▸ Problem to work on:
Your answer should hold only the lines from the one with "Screen dimensions: 1512x811" through the end of the records, repeated exactly and minus any pictures.

▸ Exercise input:
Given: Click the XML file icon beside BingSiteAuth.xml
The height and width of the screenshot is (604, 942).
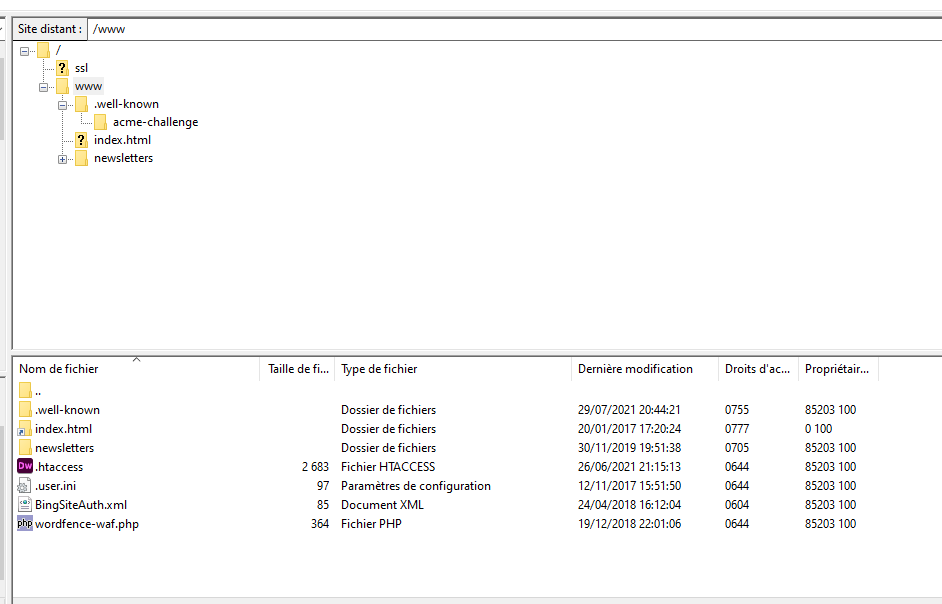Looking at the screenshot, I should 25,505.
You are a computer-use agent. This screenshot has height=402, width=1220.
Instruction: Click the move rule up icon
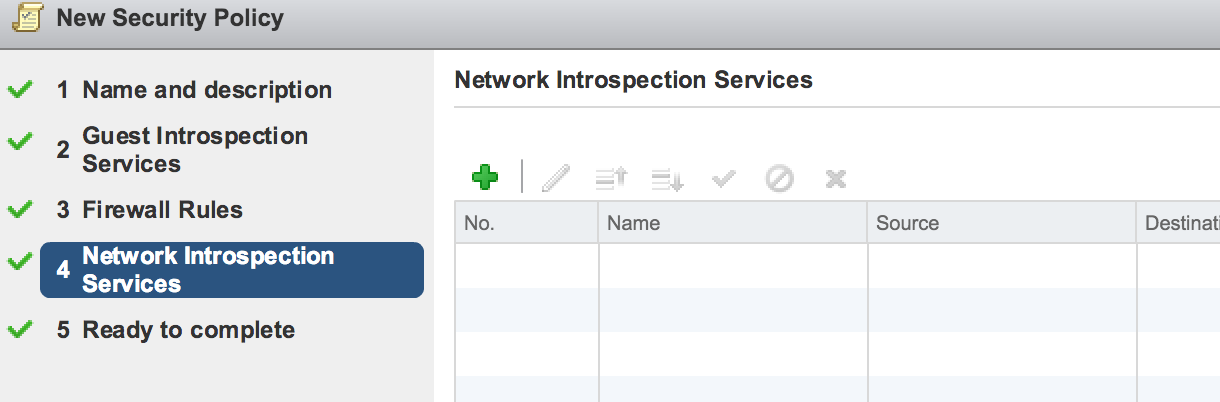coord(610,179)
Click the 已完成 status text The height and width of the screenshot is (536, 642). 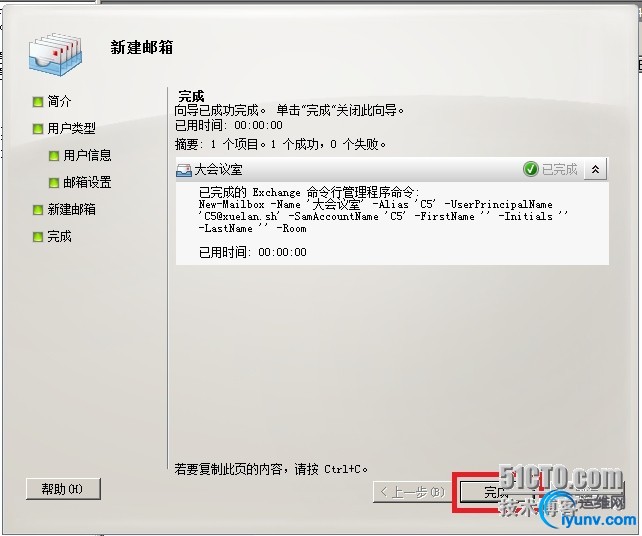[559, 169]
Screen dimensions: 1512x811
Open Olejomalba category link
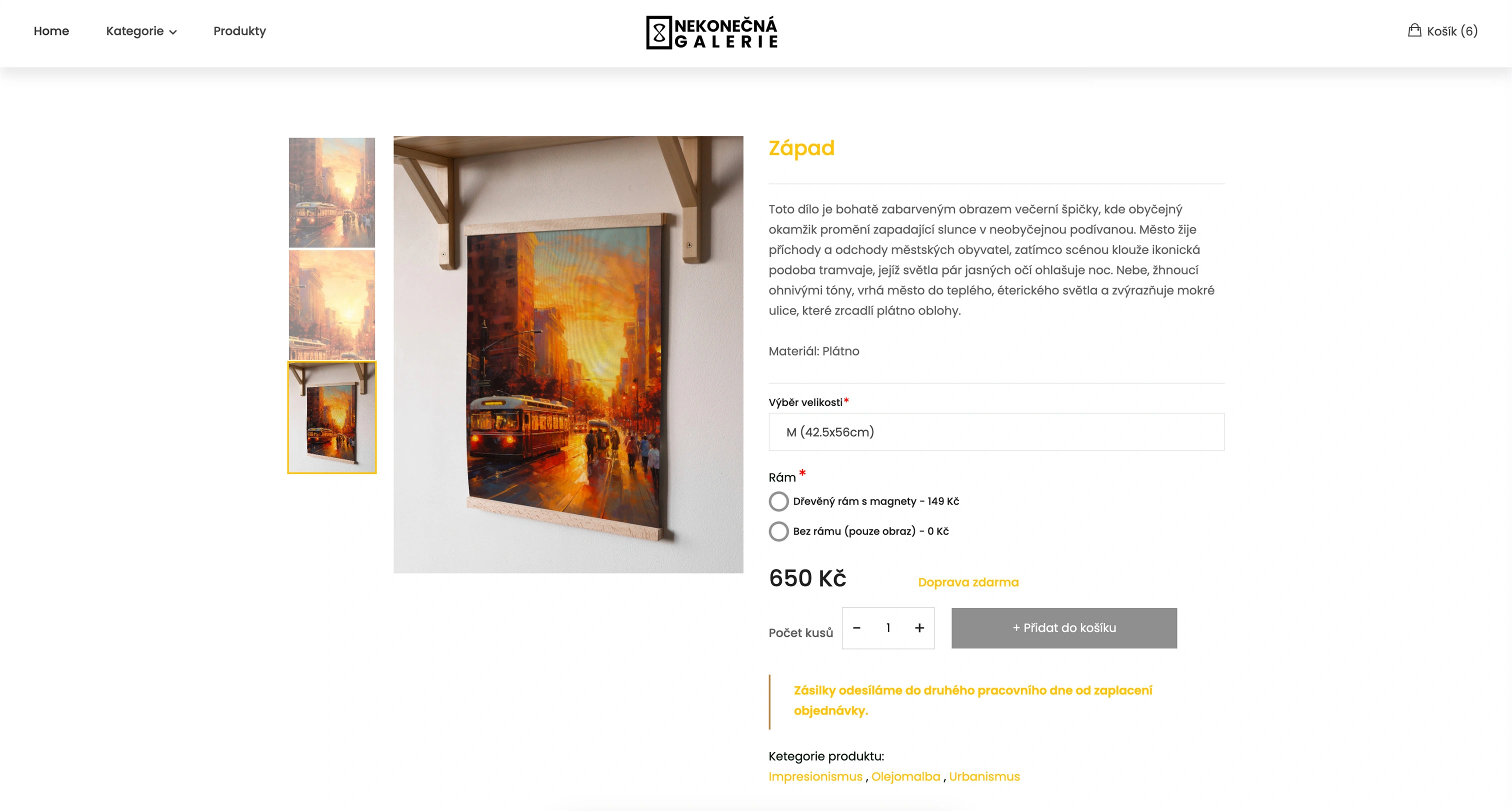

▸ Result of this task:
Screen dimensions: 1512x811
Open Olejomalba category link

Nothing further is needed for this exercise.